- _Stated goal_: Render every line of the entries below as a numbered list, skipping blank lines. Leave the pictures out of the list.

- _Record set_:
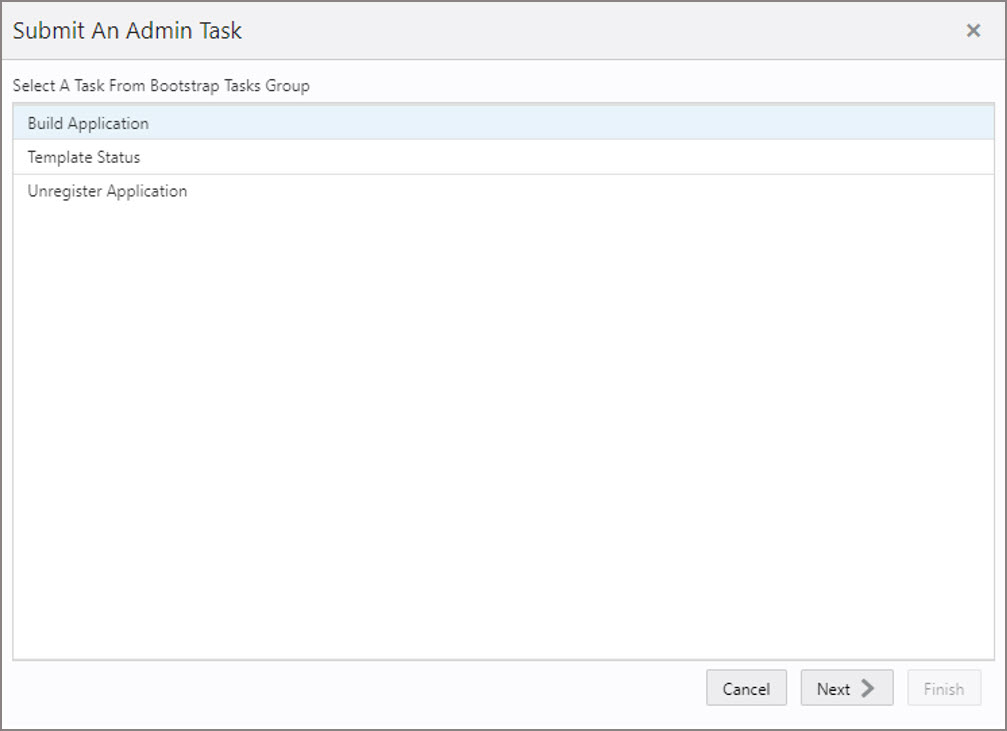Attempt to click the disabled Finish button
1007x731 pixels.
coord(943,688)
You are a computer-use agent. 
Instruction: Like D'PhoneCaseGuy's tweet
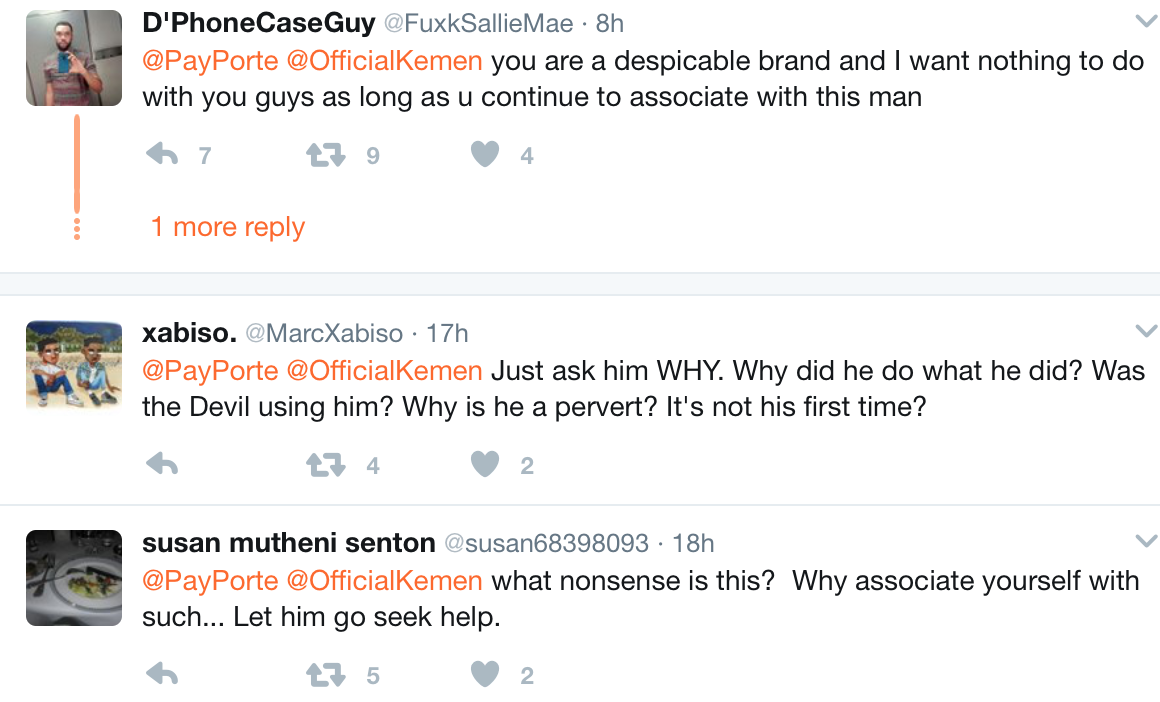tap(485, 155)
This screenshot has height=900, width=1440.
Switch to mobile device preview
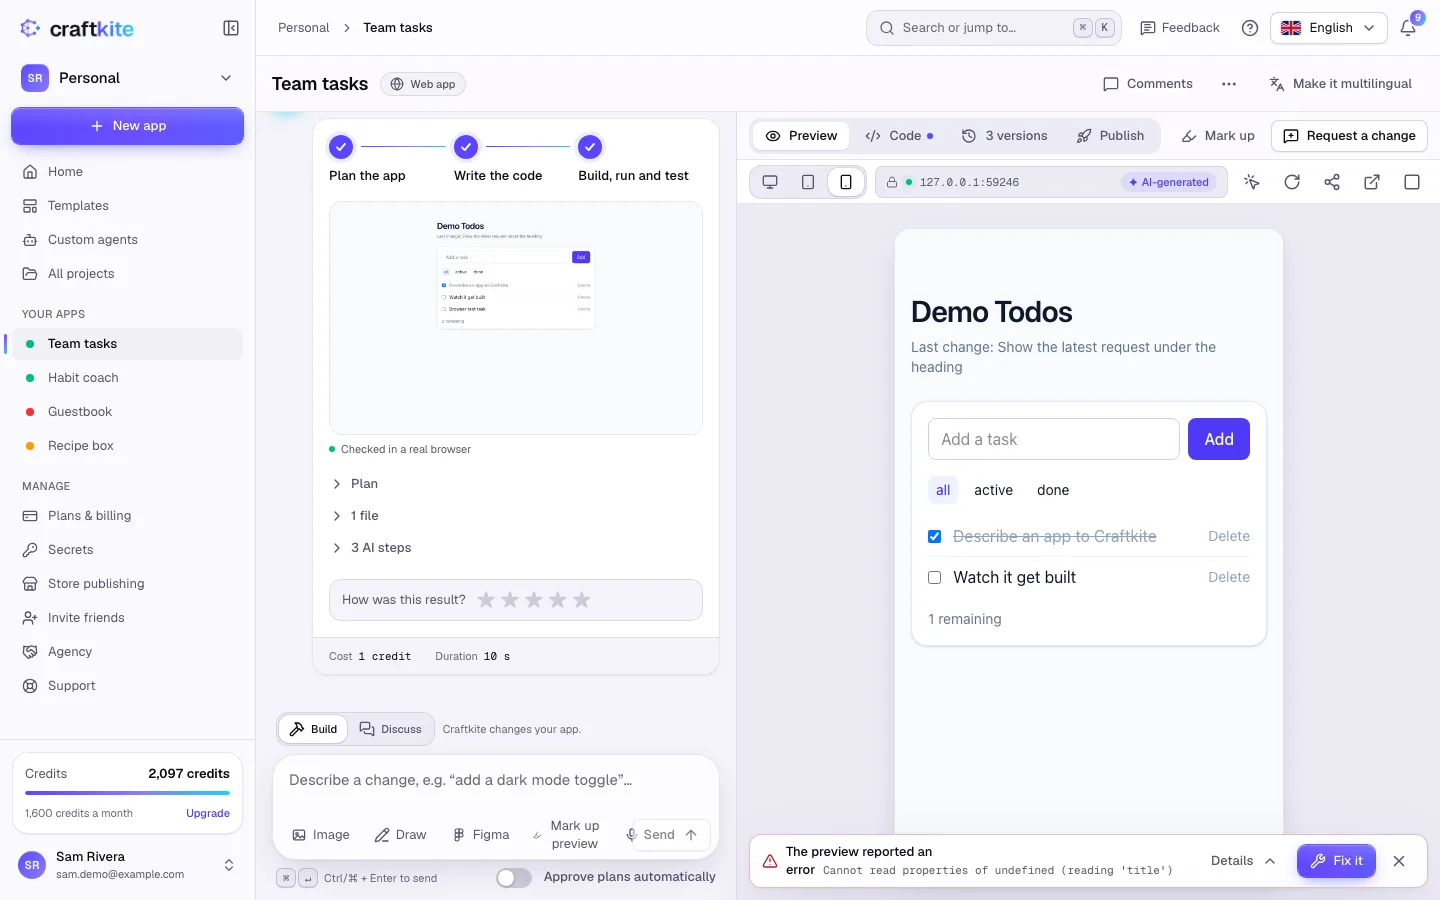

- _Finished answer_:
1. Attempt to click the disabled Finish button
2. 1007x731 pixels.
3. coord(943,688)
4. You are a computer-use agent. 
5. Instruction: Like D'PhoneCaseGuy's tweet
6. tap(485, 155)
7. This screenshot has height=900, width=1440.
8. Switch to mobile device preview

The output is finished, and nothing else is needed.